Repeating themselves with dynamic variations, the spectral yet heavily layered and textured drawings open a space for the hallucinatory presence of Goya’s active gaze when visiting Zaragoza, in 1808, with the general José de Palafox y Melci. Witnessing the ravages made by the French artillery, Goya simultaneously started his print series The Disasters of War, which he entitled The Fatal consequences of Spain's bloody war with Bonaparte and other emphatic caprices, along with the two oils on wood panels dedicated to the Spanish civilian resistance and their clandestine production of powder and ammunitions.
If the Goya-based series inevitably recalls the long artistic tradition of «taking pain and pleasure in constantly copying the works done by the hand of great masters» (Cennino Cennini, The Book of the Art. A Contemporary Practical Treatise on Quattrocento painting), Jacinto’s images came out from an utterly uncommon process anchored in the spatial and temporal phenomenon of random stratification of materials and sediments. As a matter of fact, the book’s double-page spread featuring the reproduction of Goya’s painting remained on the ground of his atelier during years. In the midst of dust and dirt, the printed image gradually evolved with the accumulation of charcoal and pastel powders among other residues.
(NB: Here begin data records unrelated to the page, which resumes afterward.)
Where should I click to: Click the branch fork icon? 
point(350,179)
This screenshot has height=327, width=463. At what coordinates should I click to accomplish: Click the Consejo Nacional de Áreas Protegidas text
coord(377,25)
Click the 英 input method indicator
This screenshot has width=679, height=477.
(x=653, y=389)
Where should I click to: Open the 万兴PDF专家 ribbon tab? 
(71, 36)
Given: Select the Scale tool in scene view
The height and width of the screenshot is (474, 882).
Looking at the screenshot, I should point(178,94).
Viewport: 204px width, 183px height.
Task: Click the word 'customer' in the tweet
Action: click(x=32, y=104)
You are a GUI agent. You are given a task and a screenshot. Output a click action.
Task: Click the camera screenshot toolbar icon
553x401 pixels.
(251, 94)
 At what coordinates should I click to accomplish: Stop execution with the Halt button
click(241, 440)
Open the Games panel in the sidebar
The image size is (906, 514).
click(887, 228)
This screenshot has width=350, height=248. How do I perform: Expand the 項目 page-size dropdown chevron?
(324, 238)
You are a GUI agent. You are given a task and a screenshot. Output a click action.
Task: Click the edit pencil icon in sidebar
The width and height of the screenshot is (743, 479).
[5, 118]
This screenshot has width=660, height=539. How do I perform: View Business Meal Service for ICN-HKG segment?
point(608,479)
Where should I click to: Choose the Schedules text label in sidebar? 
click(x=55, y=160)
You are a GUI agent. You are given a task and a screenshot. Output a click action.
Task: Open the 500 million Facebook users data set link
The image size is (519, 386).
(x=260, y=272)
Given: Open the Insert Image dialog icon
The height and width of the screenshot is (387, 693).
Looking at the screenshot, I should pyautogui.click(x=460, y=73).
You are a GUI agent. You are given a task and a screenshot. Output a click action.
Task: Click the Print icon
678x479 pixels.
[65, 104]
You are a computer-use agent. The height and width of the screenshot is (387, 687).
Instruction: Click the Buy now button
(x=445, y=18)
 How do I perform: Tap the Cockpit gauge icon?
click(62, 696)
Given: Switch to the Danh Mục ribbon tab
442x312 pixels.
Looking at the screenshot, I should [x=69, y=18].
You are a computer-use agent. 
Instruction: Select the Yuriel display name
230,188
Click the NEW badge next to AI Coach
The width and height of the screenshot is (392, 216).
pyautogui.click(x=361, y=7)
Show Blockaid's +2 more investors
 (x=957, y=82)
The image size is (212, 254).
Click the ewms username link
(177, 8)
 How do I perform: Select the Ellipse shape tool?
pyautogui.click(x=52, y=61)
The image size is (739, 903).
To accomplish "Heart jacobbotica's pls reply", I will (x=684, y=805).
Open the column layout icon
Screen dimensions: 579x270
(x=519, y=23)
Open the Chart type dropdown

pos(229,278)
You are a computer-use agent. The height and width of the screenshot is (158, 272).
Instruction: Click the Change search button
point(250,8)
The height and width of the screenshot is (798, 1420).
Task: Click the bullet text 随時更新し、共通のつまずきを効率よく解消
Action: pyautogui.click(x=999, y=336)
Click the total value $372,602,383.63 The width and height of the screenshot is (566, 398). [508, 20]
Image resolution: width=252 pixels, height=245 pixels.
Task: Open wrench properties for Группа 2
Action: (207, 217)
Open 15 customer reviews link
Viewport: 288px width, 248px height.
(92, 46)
Forming confused black, grey, white and colourful deposits, progressively overlapping the human figures featured in Goya’s scenery, the process went on until their complete disappearance.
It is precisely this vanishing - yet still persisting - image that caught the eye of the artist. Once depicting Palafox’s covert operation of gunpowder production in the luxurious grassy fields, brush and woodlots of Aragon, other powders came to invade Goya’s vision of war preparations and disasters. From this slow irruption emerged a contemporary and tormented vision of expressive and dreary landscapes, deprived of human presence and which hold obvious tragic resonances.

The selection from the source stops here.